The many months of training in the states, the long cold novelty voyage on the transport, the stop at Halifax and Newfoundland, all seem long ago and dim in my memory. Only the constant dread of a torpedoing, standing on the cold dark deck, staring at the mountainous rollers of the sea during the many alerts, and the deep rumbling and shaking of the depth charges from our corvettes stand out as actualities!
But it was all real for there I was and had been for eight long months in that land where time doesn’t begin nor end. Eight months of delayed mail, GI’s, Skimos, a few Danish male civilians, but never a white woman!
It was December ‘43, a few days before Christmas. I was to get an early start on my all day trip down the fjord. I was to go alone in my open Navy liberty type boat designated J-308 by the Army Transportation Corps. The fjord would be frozen solid in another week and this was to be my last trip by boat until the spring thaw. One Air Corps weather station, Narsak, fourteen miles distant; another Simiutak, and a Navy outpost Gamatron, both at the mouth of the fjord on the rocky coast of the Atlantic and about thirty-five miles beyond Narsak; all needed a few more supplies and rations for their Christmas dinners. Though a trip down those desolate wild fjords was always a sort of an adventure, I looked forward to it with a heavy heart. Bundled in layers of wool clothing and covered with a heavy alpaca parka didn’t keep one warm long standing at the tiller in an open boat getting the brunt of the icey knifelike winds that sweep up from the Atlantic and off the ice caps and swirl through those valleys of water!
I started the powerful diesel engine, rechecked again my list of supplies and fuel, made sure my ever important bilge pump was intact, cast off, went slowly around the dock and a sleeping freighter, passed smaller craft and out into the mile wide fjord.
The vibration and noise of the diesel is ever present and quite annoying to most of the passengers I usually carried but I had long ago ceased to notice it–it seemed to be quickly carried away by the wind.

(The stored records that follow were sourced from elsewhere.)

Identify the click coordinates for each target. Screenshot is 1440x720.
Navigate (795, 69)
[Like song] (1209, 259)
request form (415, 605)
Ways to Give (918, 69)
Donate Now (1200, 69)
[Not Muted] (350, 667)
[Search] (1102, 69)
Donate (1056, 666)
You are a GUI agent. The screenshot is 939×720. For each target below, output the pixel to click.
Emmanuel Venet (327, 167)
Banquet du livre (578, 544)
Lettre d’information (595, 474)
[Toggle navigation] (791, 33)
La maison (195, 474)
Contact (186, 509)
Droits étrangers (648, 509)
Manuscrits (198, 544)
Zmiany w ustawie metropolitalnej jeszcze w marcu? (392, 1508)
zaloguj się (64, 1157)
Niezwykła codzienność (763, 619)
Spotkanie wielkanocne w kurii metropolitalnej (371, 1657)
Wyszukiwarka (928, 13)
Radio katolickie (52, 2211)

The monotony of such a trip is broken by a constant alertness avoiding the thousands of small ice flows and the many icebergs that break off from the glaciers that inch into these fjords. Some of these bergs are huge mountains of snow, most are solid ice beaten by the wind into grotesque shapes like huge monsters and it’s quite a diversion comparing them with various animated things. Yet, all of the are objects of wonder and beauty, especially the deep beautifully colored blue ones. I’ve never once heard of an explanation for their color but they are like big blue gems; the color of turquoise. They are the hardest frozen of all, like steel, and a .30 Calibre rifle bullet does not penetrate them more than a few inches.
As you go down those waters the high jagged snow covered mountains are always there and seem to be pressing in from each side. However, one can’t deny their breath taking beauty with many of their lofty summits hidden in the clouds!
The thin clear air of the North gives one a false perception of distance, especially on the water, a mountain of berg that appears several miles distant may very well be twenty-five miles away. And, even though you may go along eight to ten knots an hour, you never seem to get anywhere. You set a certain distant berg as your next destination and it takes hours to reach it.
After an hour the fog suddenly lifted from the surface of the water and a bright blinding light reflected from the mountains, the water and the ice. The sun itself couldn’t be seen but its rays penetrated the haze.
Grade: A-
Teacher’s comments: Very well written. You leave your reader, however, with a sense of incompleteness. You had only started your trip when bingo–end of composition.